### [Recorded data]
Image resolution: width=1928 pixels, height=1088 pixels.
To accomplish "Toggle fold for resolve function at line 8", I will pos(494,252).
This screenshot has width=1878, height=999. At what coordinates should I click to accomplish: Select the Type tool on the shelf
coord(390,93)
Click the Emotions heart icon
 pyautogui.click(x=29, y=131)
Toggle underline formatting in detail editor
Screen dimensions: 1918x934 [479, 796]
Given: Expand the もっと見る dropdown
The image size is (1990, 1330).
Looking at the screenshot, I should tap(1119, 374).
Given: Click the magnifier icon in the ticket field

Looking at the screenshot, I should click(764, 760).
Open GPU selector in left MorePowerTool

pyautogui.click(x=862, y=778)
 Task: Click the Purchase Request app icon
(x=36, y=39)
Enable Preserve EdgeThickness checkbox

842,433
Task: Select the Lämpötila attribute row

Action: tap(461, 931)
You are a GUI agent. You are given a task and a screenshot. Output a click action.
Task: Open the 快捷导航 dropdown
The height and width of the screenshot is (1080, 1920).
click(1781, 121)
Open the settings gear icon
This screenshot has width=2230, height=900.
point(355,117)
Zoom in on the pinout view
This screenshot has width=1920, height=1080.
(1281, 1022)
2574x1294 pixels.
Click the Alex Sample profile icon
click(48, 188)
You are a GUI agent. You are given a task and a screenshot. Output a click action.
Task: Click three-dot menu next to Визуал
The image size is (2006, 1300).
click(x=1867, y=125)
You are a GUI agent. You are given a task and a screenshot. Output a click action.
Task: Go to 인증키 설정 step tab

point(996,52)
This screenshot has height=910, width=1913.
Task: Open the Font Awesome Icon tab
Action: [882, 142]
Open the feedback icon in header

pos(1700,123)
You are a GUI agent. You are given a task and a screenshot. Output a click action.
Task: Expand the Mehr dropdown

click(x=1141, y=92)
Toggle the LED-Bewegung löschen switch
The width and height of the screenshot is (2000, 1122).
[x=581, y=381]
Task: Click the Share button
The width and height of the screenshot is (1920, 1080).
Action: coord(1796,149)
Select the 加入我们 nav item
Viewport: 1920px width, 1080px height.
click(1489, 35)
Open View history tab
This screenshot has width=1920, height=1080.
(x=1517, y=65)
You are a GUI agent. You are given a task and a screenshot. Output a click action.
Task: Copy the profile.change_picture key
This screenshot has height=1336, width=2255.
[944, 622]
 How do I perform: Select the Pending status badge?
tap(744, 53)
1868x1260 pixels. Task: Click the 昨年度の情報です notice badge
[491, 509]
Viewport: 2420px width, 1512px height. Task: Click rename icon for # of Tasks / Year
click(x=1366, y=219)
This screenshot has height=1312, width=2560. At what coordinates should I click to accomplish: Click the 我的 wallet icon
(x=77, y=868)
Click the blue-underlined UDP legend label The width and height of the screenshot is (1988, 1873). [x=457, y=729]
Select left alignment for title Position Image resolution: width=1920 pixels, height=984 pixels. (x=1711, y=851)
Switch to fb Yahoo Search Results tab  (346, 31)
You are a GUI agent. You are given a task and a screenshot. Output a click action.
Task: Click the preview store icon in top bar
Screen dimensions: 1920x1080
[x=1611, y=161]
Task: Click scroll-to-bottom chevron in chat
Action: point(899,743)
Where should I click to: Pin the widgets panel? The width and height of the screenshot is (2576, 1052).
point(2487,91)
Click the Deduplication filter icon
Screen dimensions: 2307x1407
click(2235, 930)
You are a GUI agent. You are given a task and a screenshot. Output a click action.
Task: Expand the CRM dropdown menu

### [Exercise details]
Copy each line above containing the string "menu".

### [Finished task]
Task: Click three-dot menu next to Визуал
Task: Expand the CRM dropdown menu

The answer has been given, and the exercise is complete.